### TO DO
Line by line, retype the material below exactly, from its first line up to and including the one holding "Image resolution: width=542".

### MATERIAL FOR THIS TASK
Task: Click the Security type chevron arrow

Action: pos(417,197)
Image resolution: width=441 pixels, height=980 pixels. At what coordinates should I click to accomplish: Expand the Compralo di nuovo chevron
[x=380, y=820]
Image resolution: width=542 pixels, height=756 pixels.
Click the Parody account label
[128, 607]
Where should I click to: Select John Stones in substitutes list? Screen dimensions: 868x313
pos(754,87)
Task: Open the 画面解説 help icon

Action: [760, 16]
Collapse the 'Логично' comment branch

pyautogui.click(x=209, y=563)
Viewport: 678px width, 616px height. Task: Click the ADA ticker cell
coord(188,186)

### TASK OUTPUT
Task: Click the Security type chevron arrow

Action: pos(417,197)
Image resolution: width=441 pixels, height=980 pixels. At what coordinates should I click to accomplish: Expand the Compralo di nuovo chevron
[x=380, y=820]
Image resolution: width=542 pixels, height=756 pixels.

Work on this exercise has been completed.